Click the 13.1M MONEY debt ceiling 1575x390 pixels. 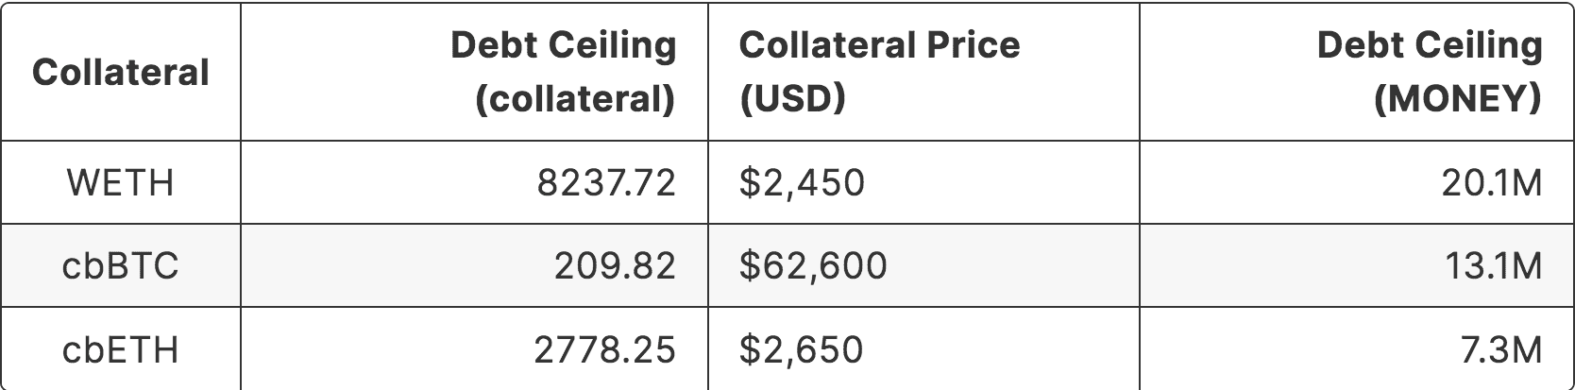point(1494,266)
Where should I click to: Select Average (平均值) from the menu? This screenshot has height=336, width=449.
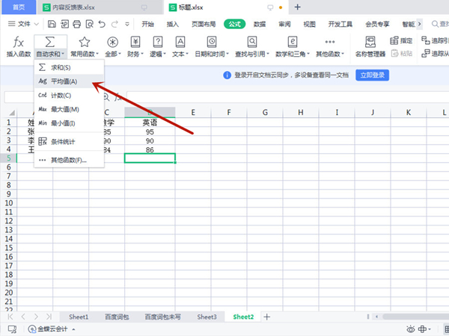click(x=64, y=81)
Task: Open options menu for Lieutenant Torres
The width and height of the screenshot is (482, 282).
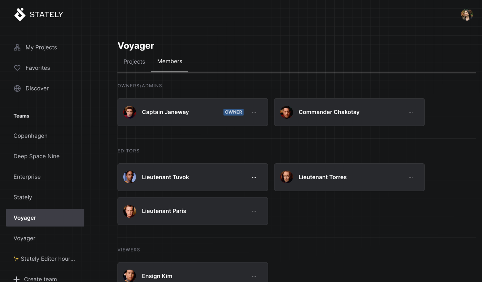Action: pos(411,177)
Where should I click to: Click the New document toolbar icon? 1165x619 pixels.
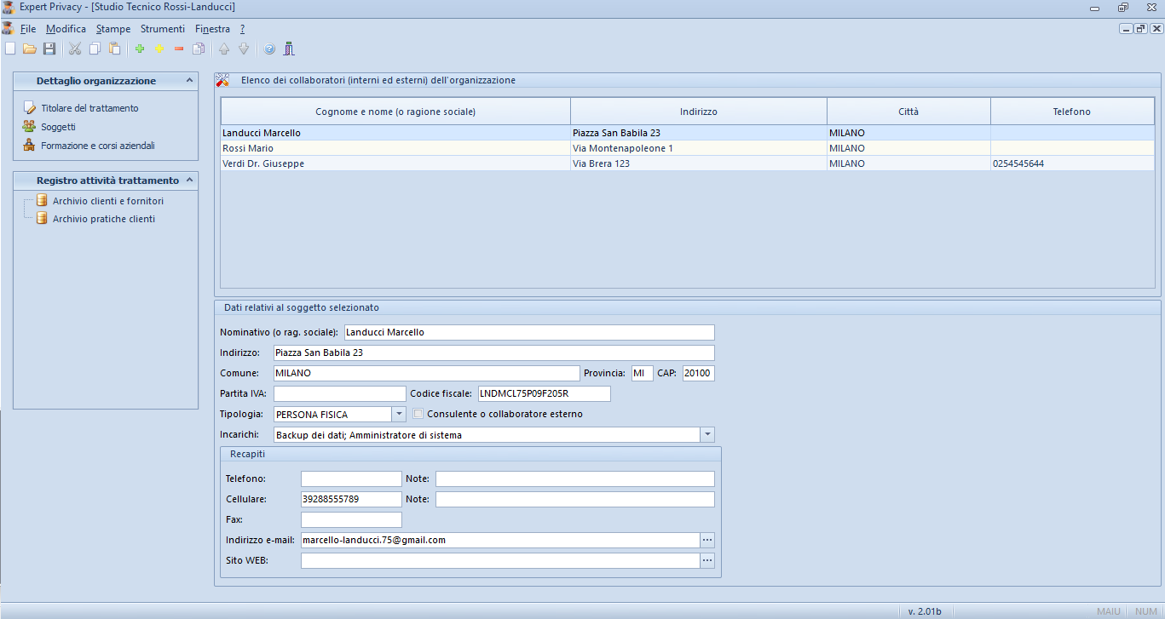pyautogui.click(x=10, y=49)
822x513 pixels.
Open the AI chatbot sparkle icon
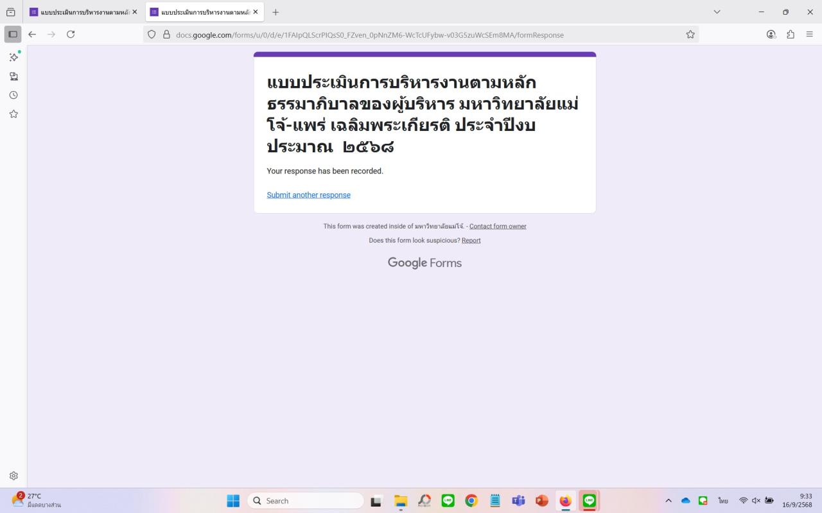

━━━

Copy every line that includes the string "Open" from the material above.

Task response:
Task: Open options menu for Lieutenant Torres
Open the AI chatbot sparkle icon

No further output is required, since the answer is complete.